Encendió su laptop y comenzó a revisar las alertas de búsqueda con ofertas laborales, pero no encontró nada que le interese. Ni siquiera en Dennys. Apoyó su cabeza en la mesa, entre sus brazos. Su gato comenzó a pasearse por encima de ella y a enredarse en su cabello, largo y enrulado. No tenía ánimos ni para quitárselo de encima aunque la fuera a dejar calva. De pronto, el celular sobre la mesa comenzó a vibrar. Su depresión podía esperar para llegar a su apogeo. En el display reconoció el número de su tía Edith, la hermana de su padre a quien a veces le costaba ver a la cara sin largar alguna lágrima, Su parecido era abrumador.
«¿Sami? Hola, hija, ¿cómo estás?» sonó en el auricular, con un timbre de voz no tan alegre como de costumbre.
—¡Hola, tía Edith! ¡Qué bueno es escucharte! ¡No dejo de sentirme sola cada vez que llego a casa!
«Chiquita, sabes que puedes contar conmigo siempre. Deberías llamarme un rato, aunque sea, todos los días.»
—Lo sé, tía, pero no quiero abusar. Además, me encantaría contarte algo bueno para variar, pero aún no consigo trabajo en mi especialidad. Y no me gusta la idea de desahogarme nada más, cada vez que hablamos.

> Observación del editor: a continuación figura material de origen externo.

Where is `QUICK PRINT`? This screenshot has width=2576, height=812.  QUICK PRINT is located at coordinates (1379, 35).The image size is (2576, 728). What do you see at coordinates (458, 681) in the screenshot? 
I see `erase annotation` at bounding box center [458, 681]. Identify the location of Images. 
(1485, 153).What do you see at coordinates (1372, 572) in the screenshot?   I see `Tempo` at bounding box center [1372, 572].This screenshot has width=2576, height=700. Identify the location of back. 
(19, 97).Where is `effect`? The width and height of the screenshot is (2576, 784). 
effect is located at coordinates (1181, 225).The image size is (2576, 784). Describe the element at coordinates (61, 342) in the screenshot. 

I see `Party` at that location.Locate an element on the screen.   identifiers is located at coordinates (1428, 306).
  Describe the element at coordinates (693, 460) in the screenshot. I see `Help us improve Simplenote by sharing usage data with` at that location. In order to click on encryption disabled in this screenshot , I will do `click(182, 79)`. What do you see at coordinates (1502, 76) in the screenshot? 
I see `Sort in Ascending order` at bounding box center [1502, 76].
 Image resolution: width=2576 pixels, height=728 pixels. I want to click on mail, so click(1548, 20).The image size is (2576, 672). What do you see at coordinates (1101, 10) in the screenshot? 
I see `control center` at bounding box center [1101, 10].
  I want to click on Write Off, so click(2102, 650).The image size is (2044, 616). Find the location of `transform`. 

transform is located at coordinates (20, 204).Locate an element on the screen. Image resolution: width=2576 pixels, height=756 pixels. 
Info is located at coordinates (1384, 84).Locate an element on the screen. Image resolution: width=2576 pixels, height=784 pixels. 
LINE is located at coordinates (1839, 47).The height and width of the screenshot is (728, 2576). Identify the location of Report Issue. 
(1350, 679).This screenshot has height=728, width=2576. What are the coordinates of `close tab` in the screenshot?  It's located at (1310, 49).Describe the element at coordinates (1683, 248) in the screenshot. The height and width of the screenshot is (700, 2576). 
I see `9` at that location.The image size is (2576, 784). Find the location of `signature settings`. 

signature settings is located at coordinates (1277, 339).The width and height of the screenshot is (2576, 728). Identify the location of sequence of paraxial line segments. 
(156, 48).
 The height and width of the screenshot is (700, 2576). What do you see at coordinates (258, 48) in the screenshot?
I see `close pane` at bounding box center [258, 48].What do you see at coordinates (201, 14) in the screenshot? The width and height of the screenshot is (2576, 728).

«Por eso mismo te llamaba, Sami. Tengo algo que va a interesarte, un empleo. Un amigo que tenía tu tío antes de morir me preguntó si conocía a alguien que pudiese recomendar para que lo asista. No sé a qué se dedica, pero me recalcó que debía ser alguien de mucha confianza, y muy capacitada. Entonces pensé en ti.»
Su tío Mark había fallecido al poco tiempo que lo hiciera su padre. La familia se quedaba sin patriarcas. Y si bien ella no tenía un trato muy estrecho con Mark, le dolió mucho más su partida por la proximidad con la de su querido papá. Además, sabía lo pegotes que eran con su esposa, y no tenía dudas de que para la mujer fue una enorme pérdida. Por eso también se sentía algo culpable al no llamarla más a menudo.
—¡Qué lindo que te hayas acordado de mí! ¿Qué datos tienes de este hombre? Espera que anoto… ¿A qué se dedica?
«No lo sé, Sami, pero ve a verlo cuando puedas. Seguramente sea una buena oportunidad. Ahora tengo que cortar... solo quería decirte que te quiero mucho… y pedirte que te cuides. Te enviaré su contacto por mensaje cuando corte.»
—Gracias, Tía, yo también. Pero… suenas un poco rara, ¿te pasa algo? ¿Quieres que vaya a verte?
«¡No! No vengas… no ahora, estoy bien, pero no tengo ganas de ordenar, tengo la casa echa un desastre y ya sabes que si alguien me ve en este estado, aunque seas tú, no estoy ni cómoda ni tranquila.»
—Está bien… pero insisto… aunque sea voy a comprarte algo en el súper, ¿no necesitas nada?
«No, de verdad. Solamente… cuídate. Adiós.»
Samanta se quedó con el celular en el oído hasta que escuchó que llegaba un mensaje. En el decía solo “Max” y un número de teléfono. De verdad sonaba rara Edith. La semana siguiente iría a verla, quizas con buenas noticias. Ahora, sin perder más tiempo y agradeciendo que hubieran hecho efecto sus plegarias ¡o debía decir "lamentos?, marcó el número de Max.